Omicidio di Bagnacavallo, pena ridotta in Appello a 17 anni

Nerini fu ucciso a coltellate in casa, al termine di una lite. I giudici di appello, presidente Michele Massari, hanno riconosciuto all'imputata, difesa dall'avvocato Michela Vecchi, l'attenuante di aver agito in stato di ira

17 anni e 6 mesi: è il giudizio in appello, a Bologna per un omicidio che si verificò nel 2012 a Bagnacavallo. In quell'episodio, esattamente il 24 marzo 2012, Patrizia Pisella, 45enne, secondo il tribunale ha ucciso a coltellate Paolo Nerini, 51 anni. Si tratta di una riduzione di pena: la Corte di assise di Ravenna l'aveva condannata a 21 anni, nel giugno 2014.
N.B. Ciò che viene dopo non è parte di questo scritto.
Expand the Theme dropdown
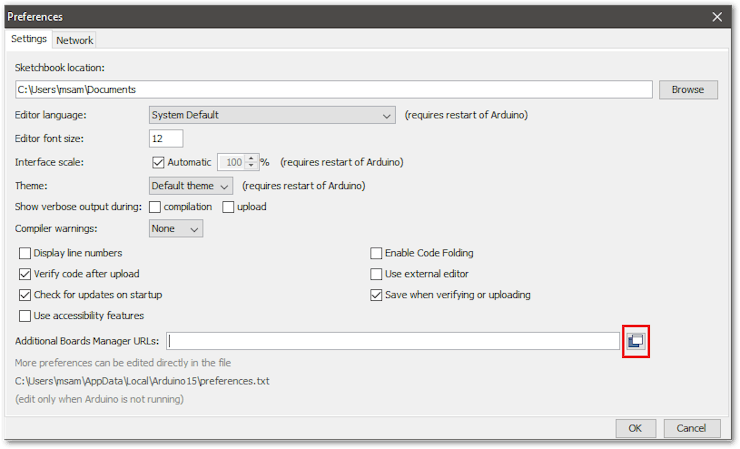The height and width of the screenshot is (449, 740). 190,186
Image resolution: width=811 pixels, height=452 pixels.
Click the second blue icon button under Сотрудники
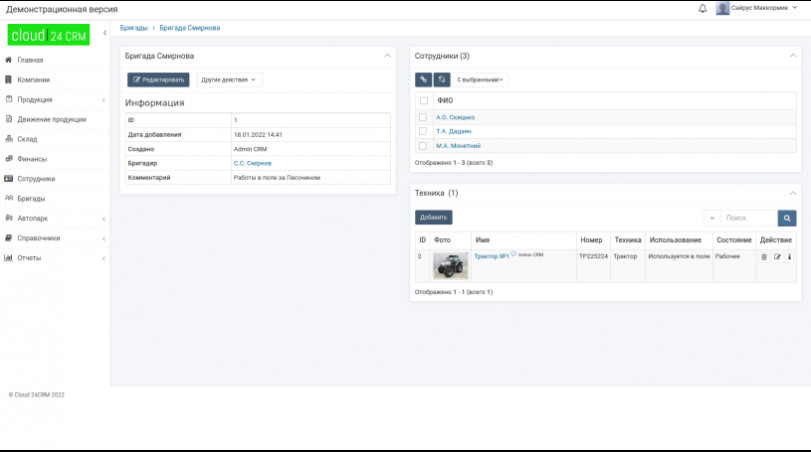pyautogui.click(x=441, y=79)
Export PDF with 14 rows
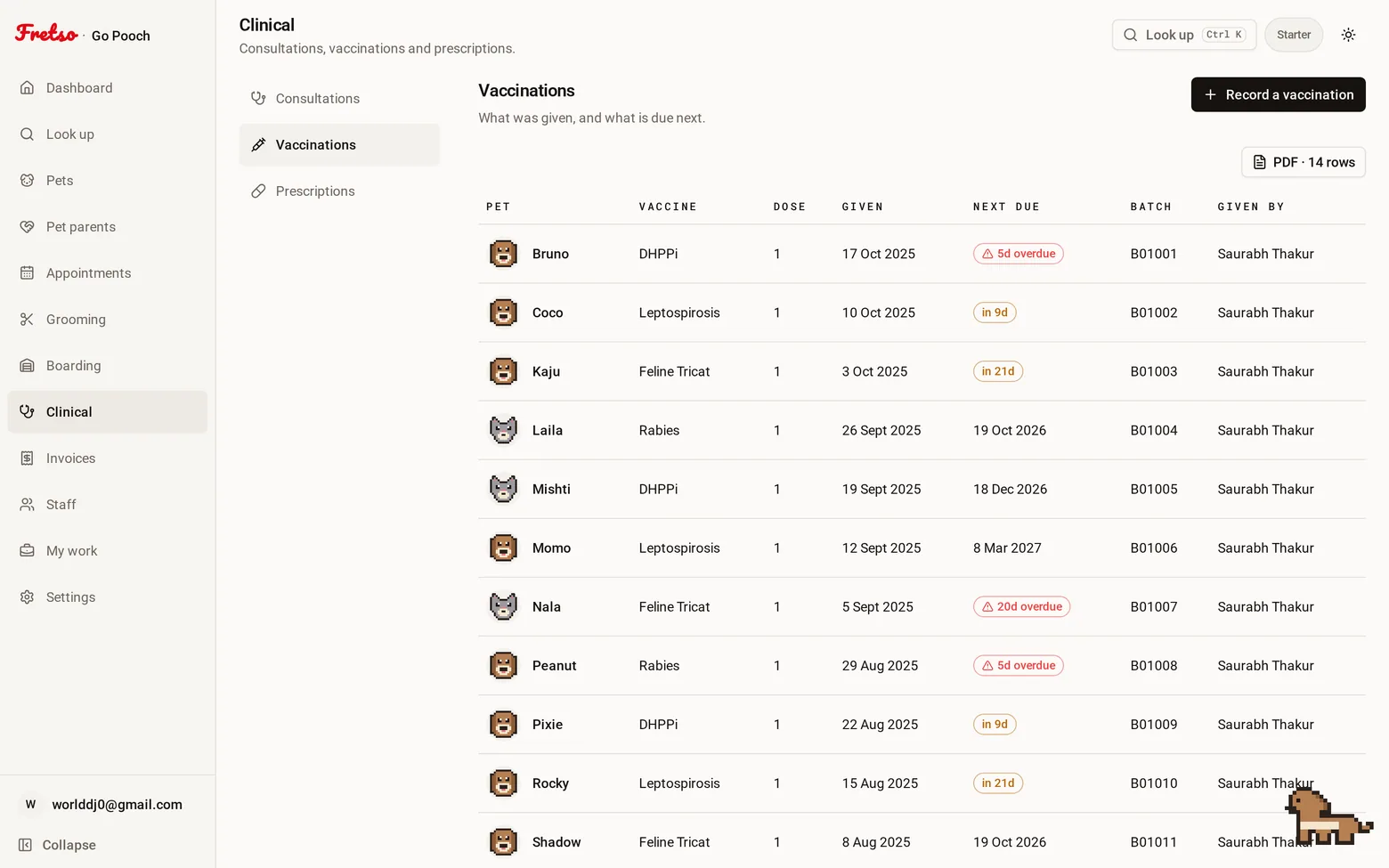 (x=1304, y=162)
Nerini fu ucciso a coltellate in casa, al termine di una lite. I giudici di appello, presidente Michele Massari, hanno riconosciuto all'imputata, difesa dall'avvocato Michela Vecchi, l'attenuante di aver agito in stato di ira, determinato da un fatto ingiusto altrui. Secondo la difesa, la donna reagì  dopo essere stata ferita con un pezzo di vetro.